The Han Dynasty, like the Zhou before it, is divided into two distinct periods, the Western Han (206 B.C.-9 A.D.) and the Eastern Han (23-220 A.D.) with a brief interlude. Towards the end of the Western period, a series of weak emperors ruled the throne, controlled from behind the scenes by Wang Mang and Huo Guang, both relatives of empresses. They both exerted enormous influence over the government and when the last emperor suddenly passed away, Mang became ruling advisor, seizing this opportunity to declare his own Dynasty, the Xin, or “New.” However, another popular uprising began joined by the members of the Liu clan, the family that ruled the Han Dynasty, the Xin came to a quick end and the Eastern Han was established in its place with its capital at Loyang (Chang’an, the capital of the Western Han, was completely destroyed).

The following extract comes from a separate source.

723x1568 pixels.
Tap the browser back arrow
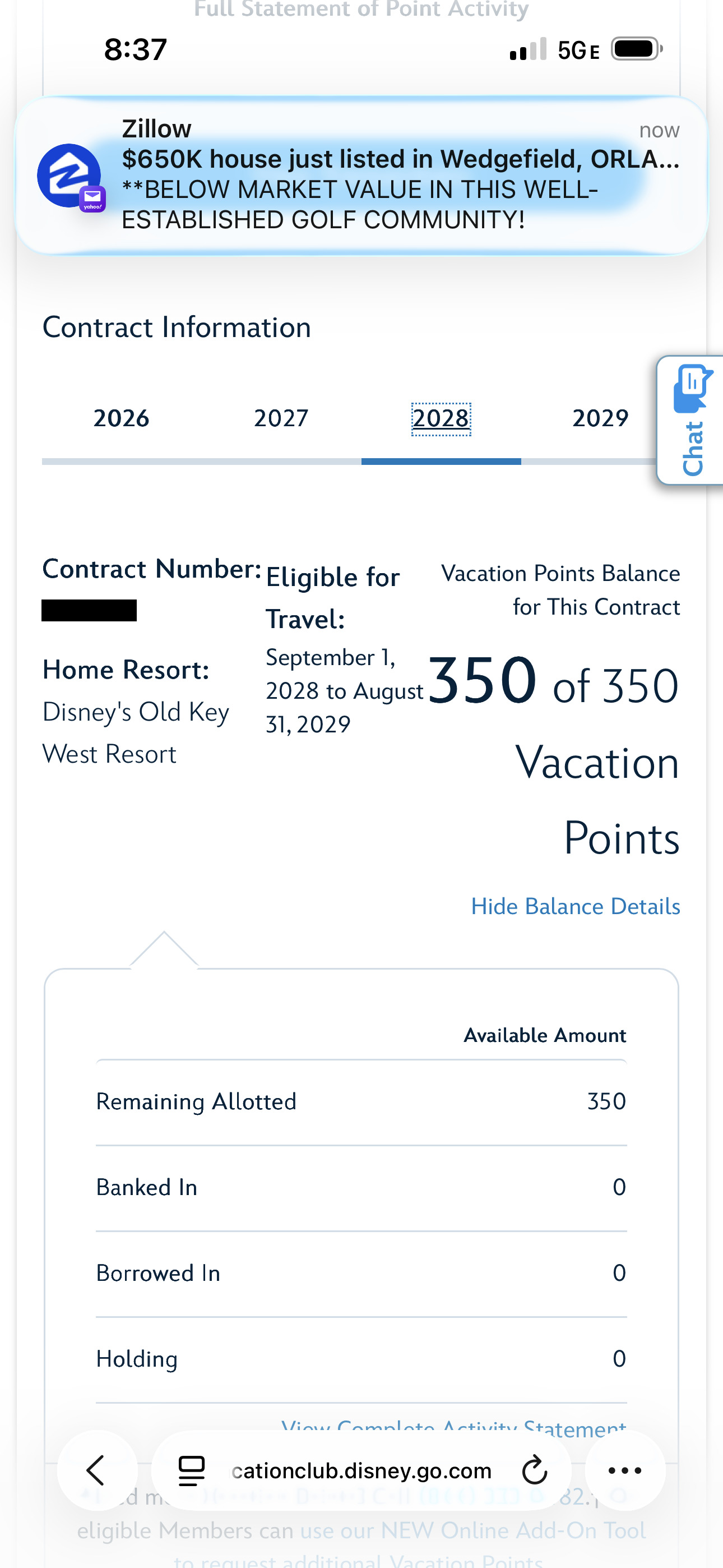(x=97, y=1470)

However, even as Chinese influence spread across Southeastern Asia into new lands, the Eastern Han Dynasty was unable to recreate the glories of the Western Period. In fact, this period can be characterized by a bitter power struggle amongst a group of five consortial clans. These families sought to control the young, weak emperors with their court influence. Yet, as the emperors became distrustful of the rising power of the clans, they relied upon their eunuchs to defend them, often eliminating entire families at a time. During the Western Han, the Emperor was viewed as the center of the universe. However, this philosophy slowly disintegrated under the weak, vulnerable rulers of the Eastern Han, leading many scholars and officials to abandon the court. Eventually, the power of the Han would completely erode, ending with its dissolution and the beginning of the period known as the “Three Kingdoms.”

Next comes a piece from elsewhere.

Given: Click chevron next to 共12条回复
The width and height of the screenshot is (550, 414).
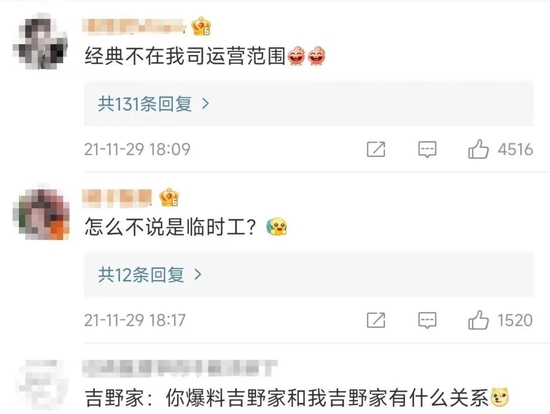Looking at the screenshot, I should pos(198,274).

This green-glazed stove, elevated upon four small legs, takes on the form of a stylized dragon. Wood would have been placed inside the arched opening in the back and burned, heating up the three pots. Smoke would have risen out of the dragon-headed spout, producing an eerie, mystical effect. Row of incised dashes produce the effect of the dragon’s scaly skin while the elegantly modeled head, including two bulging eyes and a central horn, transforms into a spherical pot. This unusual feature may relate to an ancient proverb or myth that associated the dragon with the culinary arts. Three vessels have become encrusted onto the surface of the stove. Originally, these vessels would have held stews and boiled foods or boil water for steamed dishes. Despite the beauty and value of this stove, it is possible that it never cooked a meal. This possibility is reinforced by the fact that the floor of the stove is absent, although the entire work may have been placed over a fire. Discovered buried inside a tomb, next to an important member of the social hierarchy during the Han Dynasty, perhaps its intended function was purely symbolic. The Han culture believed that the afterlife was an extension of our earthly existence. Thus, logically, as we require food to nourish our bodies on earth, so too will we require food to nourish our souls in the afterlife. It is likely that this stove served a greater purpose than cooking food; it provided eternal sustenance for the deceased. Clearly, the luxury of this work attests to the importance of the individual with whom it was entombed. There, beneath the earth, this stove burned eternally, nourishing the spirit in the next world much as it nourishes our eyes with beauty and fills our heads with history today.